Problems.
- a) In the OpenShift cluster guide, why does the installation rely on Ansible? Answer in one to three sentences.
- b) Carry on the OpenShift cluster guide from the point where it stops.

Text segment.
** Begin **
High Availability Openshift Origin cluster with Ceph persistent storage

Abstract

In this post, we’ll install an high availibility microservice cluster based on Openshift origin 3.7, CentOS 7.4, Ceph persistent storage and HA Proxy.

Openshift provides docker, kubernetes and other open source great projects like haproxy, for ex. It’s a very complex system, and for this kind of project you can’t install it without using a configuration management tool : Ansible.

This tuto is very straight forward, thanks to Ansible.

Architecture

See original image

Pre requisites

  • 3 Physical hosts (optional, for real HA)
  • An admin VM, CentOS 7
  • 8 VMs CentOS 7.0 x86_64 “minimal install” :
  • +2 VM for high availabvility (ha proxy / keepalived)

You will have to provision the following VMs (assuming your admin node exists already):

Physical host : hyp03 (Intel Nuc 16GB RAM)

  • cm0 : master node : 2GB RAM, vda:16GB, vdb:3GB
  • ci0 : infrastructure node : 2GB RAM, vda:16GB

Physical host : hyp01 (X10SDV 8 cores 64GB RAM)

  • cm1 : master node : 2GB RAM, vda:16GB, vdb:3GB
  • ci1 : infrastructure node : 2GB RAM
  • cn0 : application node : 8GB RAM, vda:16GB, vdb:3GB

Physical host : hyp02 (X10SDV 4 cores 32GB RAM)

  • cm2 : master node : 2GB RAM, vda:16GB, vdb:3GB
  • ci2 : infrastructure node : 2GB RAM, vda:16GB
  • cn1 : application node : 8GB RAM, vda:16GB, vdb:3GB

HA

  • ha0 : tiny Centos 7 VM with 512 MB RAM@
  • ha1 : id.

Procedure

Provision the virtual machines

automated way (optional)
** End **
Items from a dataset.
** Begin **
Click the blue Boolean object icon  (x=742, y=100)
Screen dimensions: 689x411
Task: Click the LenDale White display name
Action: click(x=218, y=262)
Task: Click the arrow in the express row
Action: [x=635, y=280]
** End **
Replies.
- a) OpenShift bundles Docker, Kubernetes and other open source projects such as HAProxy, which makes it a very complex system. For a project like this, it cannot be installed without a configuration management tool, so the guide uses Ansible.

- b)
You may want to do this very fast. I’m using virsh for that task :

For example for the first VM (cm0), and so on, follow this process

createcm0.sh :

virt-install --name=cm0 --controller type=scsi,model=virtio-scsi --disk path=/home/libvirt/cm0.qcow2,device=disk,size=16,bus=virtio --disk path=/home/libvirt/cm0-1.qcow2,device=disk,size=3,bus=virtio --graphics spice --vcpus=2 --ram=2048 --network bridge=br0 --os-type=linux --os-variant="CentOS7.0" --location=http://mirror.int.intra/centos/7/os/x86_64/ --extra-args="ks=http://mirror.int.intra/install/cm0" 
virsh autostart cm0

With that kickstart file hosted on a web server of your choice (I use http://mirror.int.intra on a synology NAS) :

# Text mode or graphical mode?
text

# Install or upgrade?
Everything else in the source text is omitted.